Randy Sanders has dark black hair, ultra-pronounced sideburns and, when he steps onstage as Elvis Presley, a bejeweled jumpsuit and trademark sunglasses. The Tupelo resident does not stop there. He also performs as Hank Williams Jr. and Johnny Cash.
Sanders, who has worked for Southern Mobility since 2023, began performing as Elvis a few years ago and now enters Elvis Tribute Artist competitions fairly regularly. He said he has always loved Elvis, even if he describes himself as more of a country music fan.
That mix helps explain the act. Sanders is not trying to be a one-note impersonator. He moves between the King of Rock and Roll and two country icons, which gives him a wider lane than many tribute performers and keeps him in front of competition audiences on a regular basis.

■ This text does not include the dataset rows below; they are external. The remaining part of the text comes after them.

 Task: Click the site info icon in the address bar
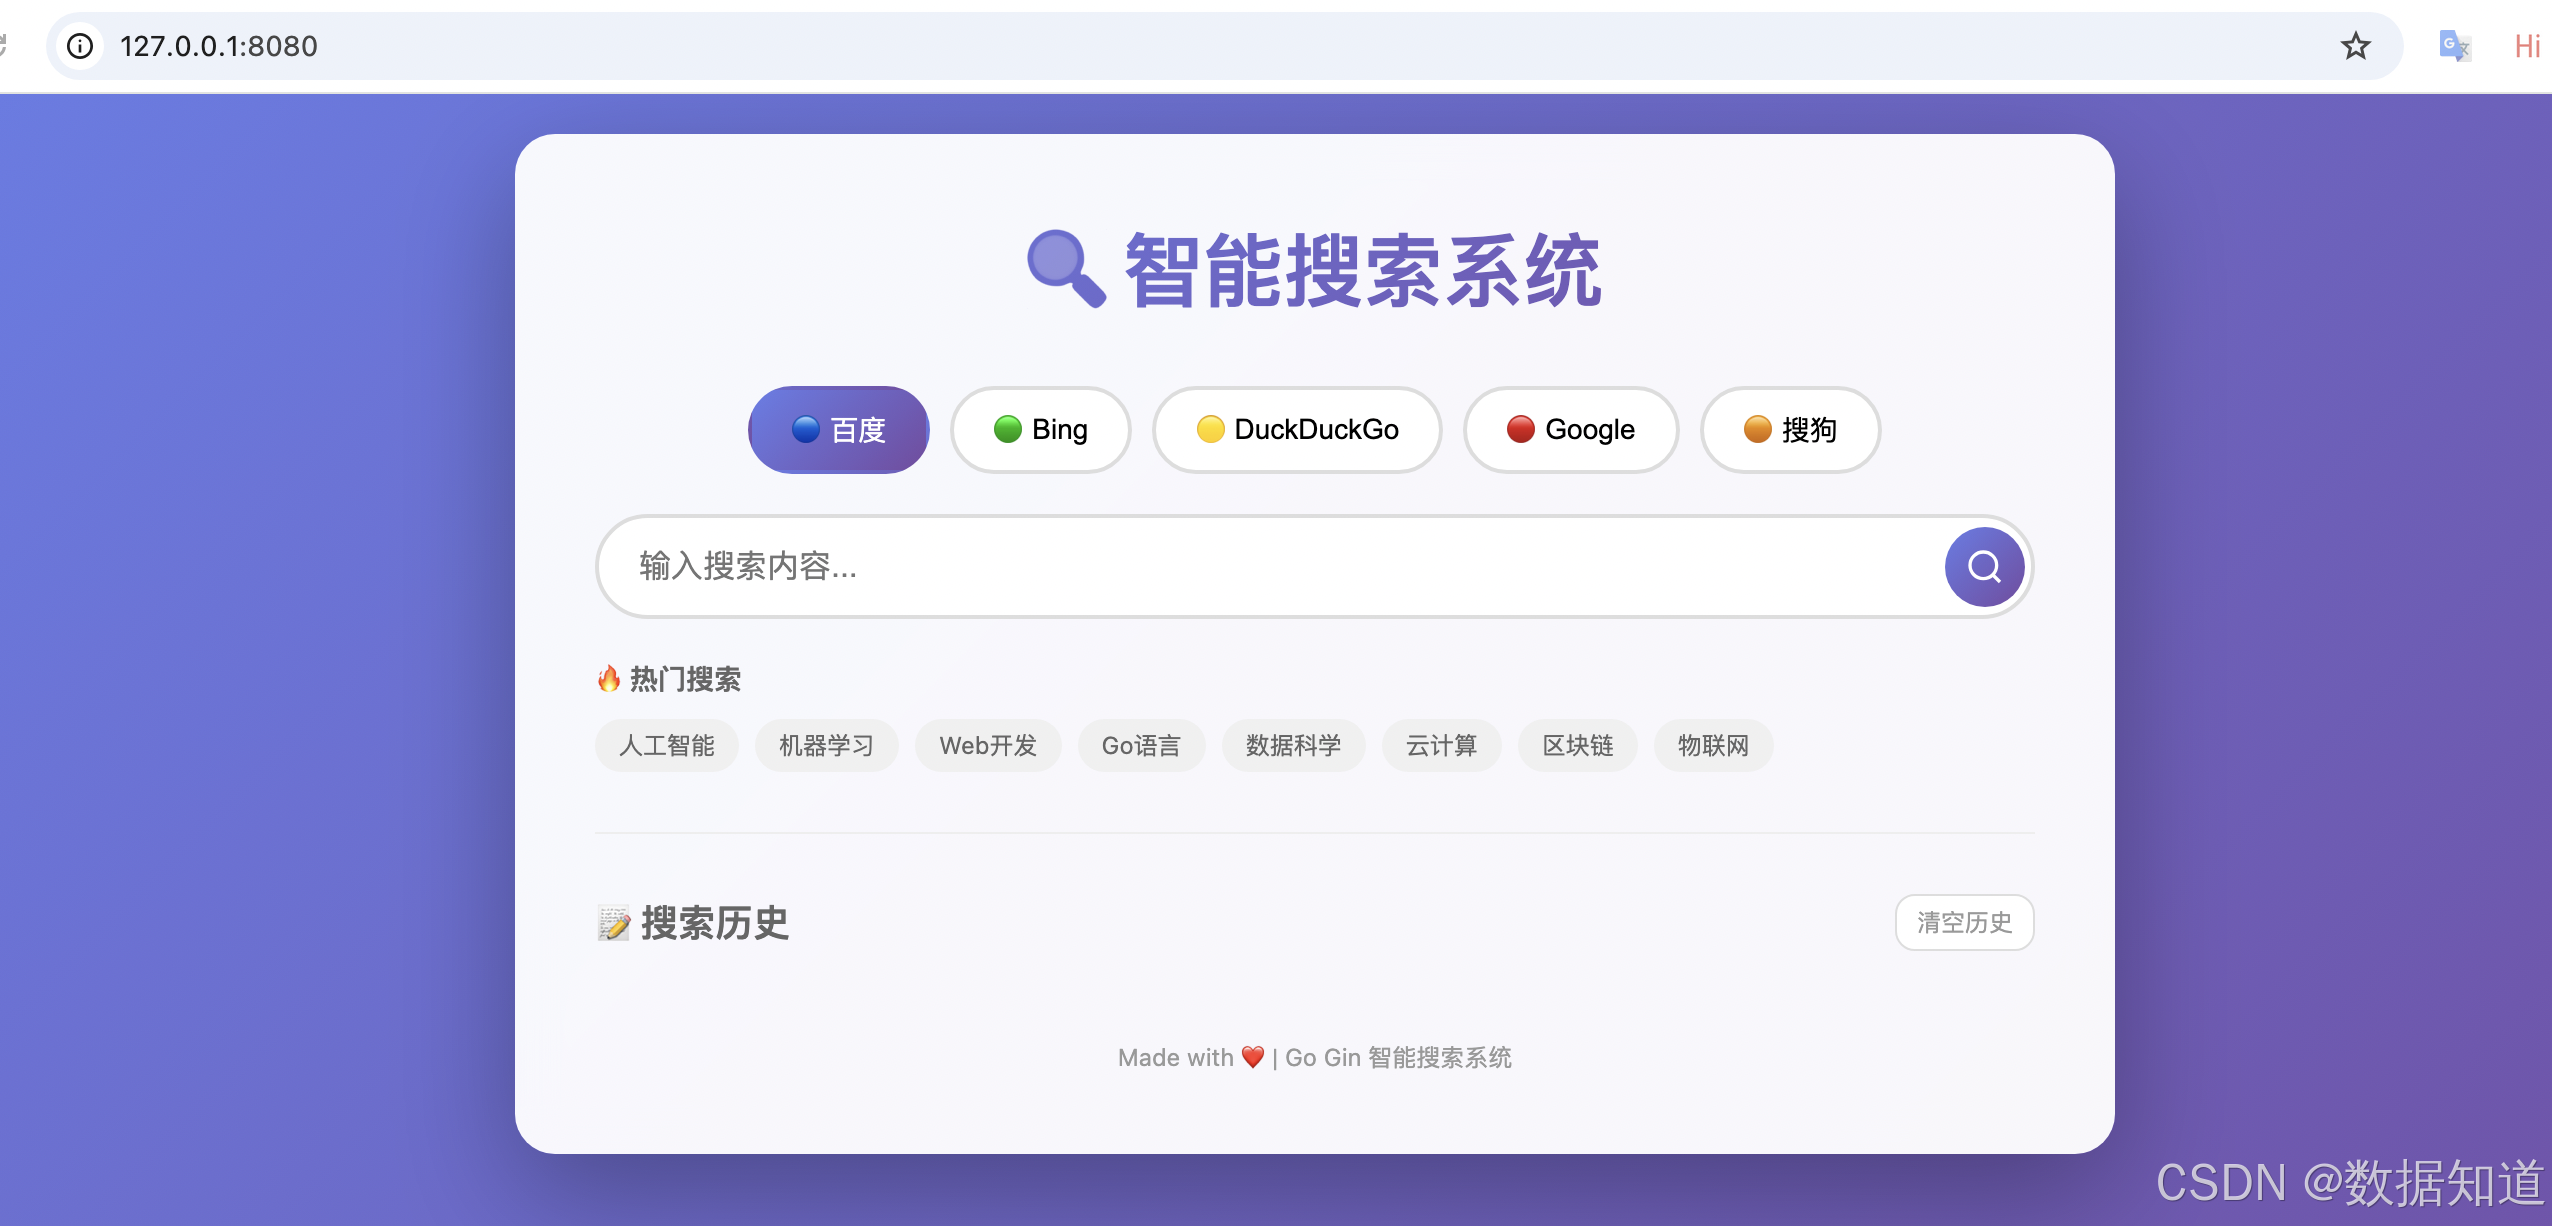tap(81, 46)
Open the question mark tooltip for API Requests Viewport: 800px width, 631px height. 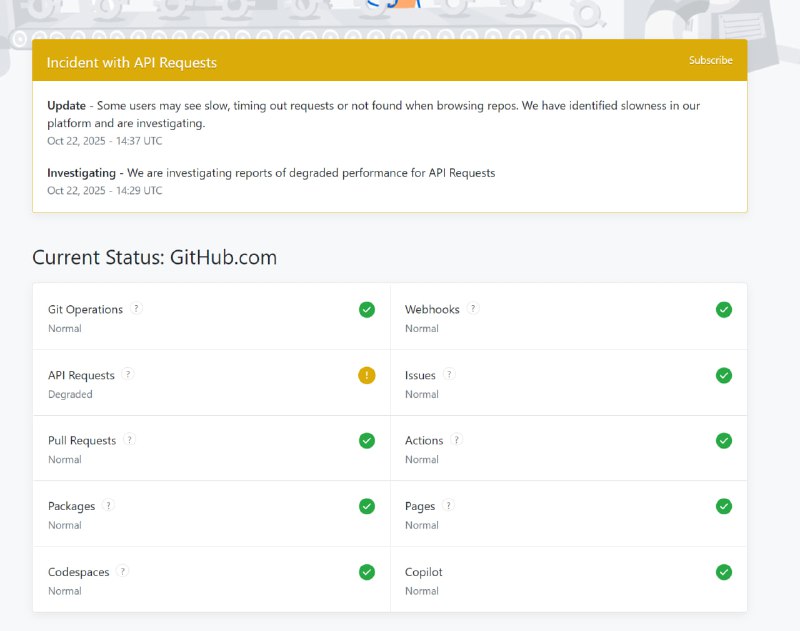click(x=128, y=375)
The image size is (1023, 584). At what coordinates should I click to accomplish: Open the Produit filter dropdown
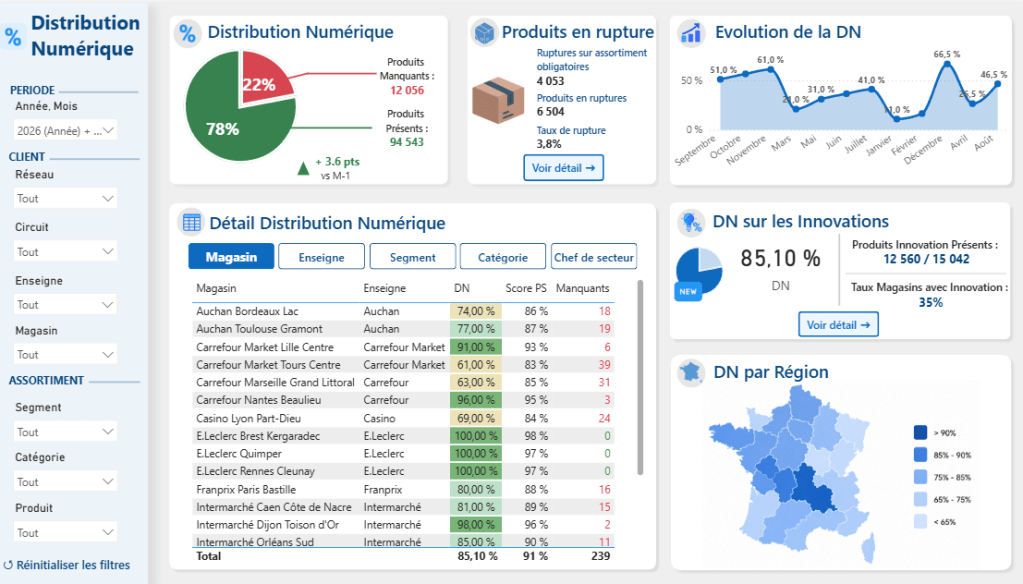[x=65, y=532]
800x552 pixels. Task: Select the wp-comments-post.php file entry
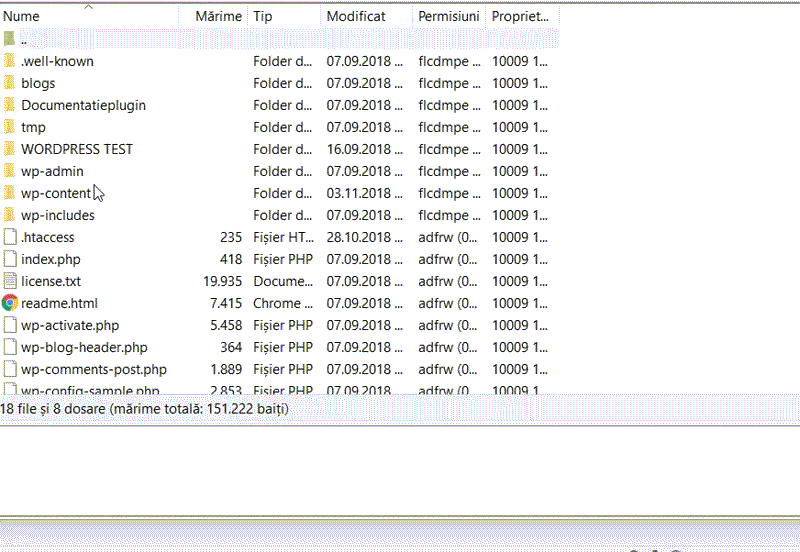[94, 369]
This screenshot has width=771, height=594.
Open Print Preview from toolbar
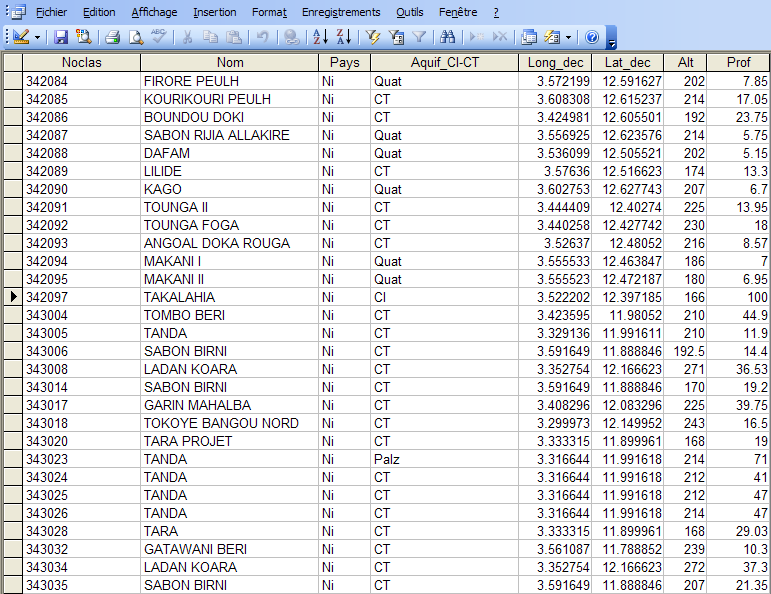point(136,37)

The profile matters today because it lands on a performer from Tupelo, the city tied so closely to Elvis, while showing how Sanders has turned admiration into a recurring stage identity. His day job at Southern Mobility and his tribute work sit side by side, with the performing part growing into a steady habit rather than a one-time novelty.
The one thing left plain is that Sanders’ act works because he commits to the details. The look, the sunglasses, the sideburns and the songbook all point to Elvis, but his own musical taste pulls him toward country. That is the balance he lives in now: a local worker by day, and a performer who keeps returning to Elvis, Hank Williams Jr. and Johnny Cash when the lights go up.